As far back as in June 2018, he had sounded the grim warning that the practice of the NBFCs of borrowing in the short-term market to lend in the long-term market is a recipe for disaster.
“I cannot but help feel that a major correction in financials is overdue. I am talking about the wholesale market dependent financial companies who borrow money in the wholesale market and lend to the retail customers.
The wholesale market rates have tightened by 125-130 bps in the last six months. There is further tightening in rates coming in the wholesale market and I cannot feel that a major correction in NBFCs and HFCs is also around the corner,” he had said in a grim tone.

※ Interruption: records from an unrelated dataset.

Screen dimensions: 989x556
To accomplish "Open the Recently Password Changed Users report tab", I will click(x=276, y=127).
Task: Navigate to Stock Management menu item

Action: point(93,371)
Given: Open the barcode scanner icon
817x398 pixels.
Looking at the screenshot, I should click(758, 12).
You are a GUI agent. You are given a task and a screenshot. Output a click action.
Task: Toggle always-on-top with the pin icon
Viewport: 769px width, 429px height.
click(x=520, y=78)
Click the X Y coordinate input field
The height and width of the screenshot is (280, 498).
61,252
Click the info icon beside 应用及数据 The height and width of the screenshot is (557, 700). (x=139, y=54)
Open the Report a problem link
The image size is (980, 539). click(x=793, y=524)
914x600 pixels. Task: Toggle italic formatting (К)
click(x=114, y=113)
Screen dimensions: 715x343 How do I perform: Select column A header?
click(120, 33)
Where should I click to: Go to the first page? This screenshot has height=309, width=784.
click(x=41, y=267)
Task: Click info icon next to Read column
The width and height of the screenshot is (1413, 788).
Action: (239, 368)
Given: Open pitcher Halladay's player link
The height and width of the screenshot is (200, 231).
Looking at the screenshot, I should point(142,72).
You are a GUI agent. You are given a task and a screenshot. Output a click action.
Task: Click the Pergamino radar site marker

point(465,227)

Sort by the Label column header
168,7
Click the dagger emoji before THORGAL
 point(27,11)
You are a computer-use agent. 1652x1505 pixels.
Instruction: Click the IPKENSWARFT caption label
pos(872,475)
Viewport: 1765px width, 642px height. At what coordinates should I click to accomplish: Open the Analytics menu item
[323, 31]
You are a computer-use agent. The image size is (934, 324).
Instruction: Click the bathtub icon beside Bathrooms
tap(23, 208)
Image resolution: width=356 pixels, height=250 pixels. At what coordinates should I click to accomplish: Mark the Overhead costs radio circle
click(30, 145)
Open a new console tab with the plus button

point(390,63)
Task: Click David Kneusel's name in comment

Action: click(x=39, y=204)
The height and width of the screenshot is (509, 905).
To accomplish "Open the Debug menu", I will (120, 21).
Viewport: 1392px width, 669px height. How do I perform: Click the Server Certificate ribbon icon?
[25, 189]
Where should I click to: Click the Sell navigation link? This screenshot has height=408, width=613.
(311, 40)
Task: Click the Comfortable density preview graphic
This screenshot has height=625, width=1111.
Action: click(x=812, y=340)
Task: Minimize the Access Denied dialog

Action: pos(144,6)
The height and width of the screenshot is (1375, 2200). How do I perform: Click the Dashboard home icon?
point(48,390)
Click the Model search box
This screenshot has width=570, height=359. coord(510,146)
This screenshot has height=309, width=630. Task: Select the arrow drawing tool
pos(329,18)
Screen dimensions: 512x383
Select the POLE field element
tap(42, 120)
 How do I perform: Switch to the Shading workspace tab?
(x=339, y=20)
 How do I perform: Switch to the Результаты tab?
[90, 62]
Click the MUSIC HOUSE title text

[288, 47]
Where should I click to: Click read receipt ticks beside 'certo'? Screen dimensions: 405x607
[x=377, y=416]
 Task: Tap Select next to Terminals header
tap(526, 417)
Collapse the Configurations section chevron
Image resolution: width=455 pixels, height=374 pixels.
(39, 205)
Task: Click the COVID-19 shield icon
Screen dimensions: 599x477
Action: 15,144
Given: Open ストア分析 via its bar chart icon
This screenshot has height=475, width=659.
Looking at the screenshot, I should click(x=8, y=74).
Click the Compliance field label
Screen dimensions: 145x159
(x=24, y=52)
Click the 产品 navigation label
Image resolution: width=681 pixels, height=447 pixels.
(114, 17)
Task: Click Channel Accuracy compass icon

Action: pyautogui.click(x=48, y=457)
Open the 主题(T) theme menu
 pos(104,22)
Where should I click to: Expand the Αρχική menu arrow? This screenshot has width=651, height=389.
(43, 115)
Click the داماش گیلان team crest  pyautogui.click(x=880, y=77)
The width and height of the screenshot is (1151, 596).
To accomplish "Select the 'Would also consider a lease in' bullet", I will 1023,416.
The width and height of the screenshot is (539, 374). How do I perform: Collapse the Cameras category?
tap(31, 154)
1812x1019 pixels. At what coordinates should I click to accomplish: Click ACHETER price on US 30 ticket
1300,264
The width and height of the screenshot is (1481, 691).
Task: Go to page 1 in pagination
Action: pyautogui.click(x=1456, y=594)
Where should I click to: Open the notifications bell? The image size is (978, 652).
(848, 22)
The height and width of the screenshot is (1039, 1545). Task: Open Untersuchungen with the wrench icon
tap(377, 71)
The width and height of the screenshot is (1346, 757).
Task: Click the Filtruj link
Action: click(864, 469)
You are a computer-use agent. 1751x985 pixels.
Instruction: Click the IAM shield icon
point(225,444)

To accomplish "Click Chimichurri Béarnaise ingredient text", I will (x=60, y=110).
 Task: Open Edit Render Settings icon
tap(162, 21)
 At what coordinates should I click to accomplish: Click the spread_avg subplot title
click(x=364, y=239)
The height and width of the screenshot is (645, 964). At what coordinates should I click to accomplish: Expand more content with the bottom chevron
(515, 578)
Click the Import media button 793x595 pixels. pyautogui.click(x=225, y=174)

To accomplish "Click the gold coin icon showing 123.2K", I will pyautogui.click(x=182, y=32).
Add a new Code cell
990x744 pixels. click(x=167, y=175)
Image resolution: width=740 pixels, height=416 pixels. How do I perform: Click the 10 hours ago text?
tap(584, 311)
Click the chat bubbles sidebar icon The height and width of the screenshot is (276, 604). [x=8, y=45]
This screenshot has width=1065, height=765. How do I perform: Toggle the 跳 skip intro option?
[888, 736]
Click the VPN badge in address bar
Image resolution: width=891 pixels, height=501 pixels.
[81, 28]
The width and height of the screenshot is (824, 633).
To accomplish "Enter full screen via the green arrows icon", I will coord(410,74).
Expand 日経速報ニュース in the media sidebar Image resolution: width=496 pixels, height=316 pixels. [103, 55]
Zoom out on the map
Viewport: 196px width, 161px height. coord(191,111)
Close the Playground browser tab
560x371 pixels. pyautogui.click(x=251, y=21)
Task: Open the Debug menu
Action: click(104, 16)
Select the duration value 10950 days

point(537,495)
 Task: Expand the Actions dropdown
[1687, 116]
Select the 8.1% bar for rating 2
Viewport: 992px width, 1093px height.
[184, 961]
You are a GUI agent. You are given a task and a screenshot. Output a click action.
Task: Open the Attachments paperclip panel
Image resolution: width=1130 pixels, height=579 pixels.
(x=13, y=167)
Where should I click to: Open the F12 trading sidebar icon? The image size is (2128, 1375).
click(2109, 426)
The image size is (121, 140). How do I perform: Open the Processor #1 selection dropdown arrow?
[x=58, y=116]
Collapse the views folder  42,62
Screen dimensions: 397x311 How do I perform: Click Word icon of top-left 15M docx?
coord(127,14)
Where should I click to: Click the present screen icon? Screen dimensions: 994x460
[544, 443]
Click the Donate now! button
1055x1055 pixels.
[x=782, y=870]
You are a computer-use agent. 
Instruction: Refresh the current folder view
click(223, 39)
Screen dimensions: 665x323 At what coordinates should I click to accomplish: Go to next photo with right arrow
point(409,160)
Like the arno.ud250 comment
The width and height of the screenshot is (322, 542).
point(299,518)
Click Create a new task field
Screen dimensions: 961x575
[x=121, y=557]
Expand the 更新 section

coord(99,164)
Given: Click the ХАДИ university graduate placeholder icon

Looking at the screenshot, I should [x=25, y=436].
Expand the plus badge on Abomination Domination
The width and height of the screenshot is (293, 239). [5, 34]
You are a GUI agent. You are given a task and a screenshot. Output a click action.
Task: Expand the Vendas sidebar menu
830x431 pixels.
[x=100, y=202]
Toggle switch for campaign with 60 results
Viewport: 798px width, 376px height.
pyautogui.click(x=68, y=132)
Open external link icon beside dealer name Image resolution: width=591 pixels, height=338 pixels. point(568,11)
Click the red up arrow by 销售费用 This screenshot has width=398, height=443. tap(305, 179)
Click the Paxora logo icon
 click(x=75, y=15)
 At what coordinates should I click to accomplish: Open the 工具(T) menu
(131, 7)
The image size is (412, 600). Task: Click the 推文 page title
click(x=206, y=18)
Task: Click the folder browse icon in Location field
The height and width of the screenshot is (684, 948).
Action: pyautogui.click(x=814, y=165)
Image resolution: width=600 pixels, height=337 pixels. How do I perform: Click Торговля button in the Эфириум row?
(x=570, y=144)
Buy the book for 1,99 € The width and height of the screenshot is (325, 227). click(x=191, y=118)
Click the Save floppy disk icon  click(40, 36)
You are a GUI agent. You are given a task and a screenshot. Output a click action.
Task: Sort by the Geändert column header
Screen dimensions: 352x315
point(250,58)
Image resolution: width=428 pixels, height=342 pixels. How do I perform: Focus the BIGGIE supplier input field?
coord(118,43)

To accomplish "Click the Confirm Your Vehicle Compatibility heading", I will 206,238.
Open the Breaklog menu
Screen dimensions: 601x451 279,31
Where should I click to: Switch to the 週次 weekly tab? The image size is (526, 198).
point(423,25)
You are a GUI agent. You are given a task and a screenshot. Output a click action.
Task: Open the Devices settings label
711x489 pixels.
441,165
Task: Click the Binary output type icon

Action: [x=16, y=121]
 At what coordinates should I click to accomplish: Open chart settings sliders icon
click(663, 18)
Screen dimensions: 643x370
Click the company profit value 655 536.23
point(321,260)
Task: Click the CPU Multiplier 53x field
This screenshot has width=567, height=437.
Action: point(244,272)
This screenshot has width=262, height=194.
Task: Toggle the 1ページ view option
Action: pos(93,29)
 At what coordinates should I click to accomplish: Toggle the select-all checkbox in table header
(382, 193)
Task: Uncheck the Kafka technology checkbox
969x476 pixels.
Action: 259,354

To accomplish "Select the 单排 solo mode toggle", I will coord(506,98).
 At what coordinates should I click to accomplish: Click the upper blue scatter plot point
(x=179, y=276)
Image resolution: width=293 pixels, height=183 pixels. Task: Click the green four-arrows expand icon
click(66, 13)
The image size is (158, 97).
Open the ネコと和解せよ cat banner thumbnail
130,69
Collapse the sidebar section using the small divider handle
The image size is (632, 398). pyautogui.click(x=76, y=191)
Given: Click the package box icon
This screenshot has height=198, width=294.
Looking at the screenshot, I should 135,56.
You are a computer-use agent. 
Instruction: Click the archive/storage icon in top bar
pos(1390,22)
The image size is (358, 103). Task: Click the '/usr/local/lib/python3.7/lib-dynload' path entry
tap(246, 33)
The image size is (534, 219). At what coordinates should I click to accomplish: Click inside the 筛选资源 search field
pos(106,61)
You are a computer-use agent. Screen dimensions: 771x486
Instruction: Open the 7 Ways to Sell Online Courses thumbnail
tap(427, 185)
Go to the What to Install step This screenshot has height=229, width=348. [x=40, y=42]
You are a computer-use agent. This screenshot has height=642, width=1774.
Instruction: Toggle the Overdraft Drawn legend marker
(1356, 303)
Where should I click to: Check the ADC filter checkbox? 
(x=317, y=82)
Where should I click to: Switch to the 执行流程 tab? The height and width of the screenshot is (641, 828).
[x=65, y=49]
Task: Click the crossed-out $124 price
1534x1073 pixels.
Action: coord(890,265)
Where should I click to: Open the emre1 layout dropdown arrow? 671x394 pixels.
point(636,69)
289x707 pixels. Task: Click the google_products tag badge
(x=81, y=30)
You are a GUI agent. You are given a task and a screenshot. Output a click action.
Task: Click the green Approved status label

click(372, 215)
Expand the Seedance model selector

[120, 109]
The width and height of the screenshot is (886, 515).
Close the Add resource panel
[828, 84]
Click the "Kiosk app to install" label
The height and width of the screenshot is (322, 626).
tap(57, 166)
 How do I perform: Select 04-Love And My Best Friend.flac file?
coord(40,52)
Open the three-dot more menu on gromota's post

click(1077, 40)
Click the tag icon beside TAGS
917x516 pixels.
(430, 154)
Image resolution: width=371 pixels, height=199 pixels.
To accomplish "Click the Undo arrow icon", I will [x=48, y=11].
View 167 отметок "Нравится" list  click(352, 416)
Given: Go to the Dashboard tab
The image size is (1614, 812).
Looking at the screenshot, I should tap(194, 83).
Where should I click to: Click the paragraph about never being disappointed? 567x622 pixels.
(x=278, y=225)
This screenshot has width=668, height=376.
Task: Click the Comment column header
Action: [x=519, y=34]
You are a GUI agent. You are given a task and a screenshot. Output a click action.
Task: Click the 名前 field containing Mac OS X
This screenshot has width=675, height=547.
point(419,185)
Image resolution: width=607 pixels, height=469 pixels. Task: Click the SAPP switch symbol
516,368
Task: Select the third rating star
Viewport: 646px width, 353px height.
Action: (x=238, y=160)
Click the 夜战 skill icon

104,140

One man’s poison is another man’s food: Ongoing crisis is a boon for the lenders in our portfolio
Now, Saurabh has written an article in which he has argued with conviction why the three finance stocks in his portfolio will be big beneficiaries of the NBFC crisis.
The three finance stocks are HDFC Bank, Kotak Bank and Bajaj Finance.
Saurabh has explained that the three stocks have not only their own individual strengths but the commonalities that differentiate them from their competitors are the following:
i. Good corporate governance;
ii. Focus on consistent and sustainable long-term growth across market cycles;
iii. Prudent credit underwriting; and
iv. Management teams with an innate sense of capital allocation.
He has opined that the said three stocks will benefit because:
(a) When the competition struggles to raise funds during & after a crisis, great lenders have access to adequate liquidity; and
(b) As competition’s ability to lend reduces, great lenders can pick and choose quality borrowers, leading to better net interest margins (NIMs), higher loan book growth, lower NPAs and hence better RoEs.
He has also pointed out that one can gauge the resilience of the three stocks from the fact that each emerged largely unscathed from the IL&FS debacle.
The only impact they suffered was a short-term de-rating of multiples while business continued as usual.
At the end, Saurabh has concluded that the ongoing financial crisis will turn out to be a big positive for the said three stocks.
He has advised us also to stay away from poor quality lenders and to keep focusing on high quality players which have stability on both the liability as well as asset side of their balance sheet!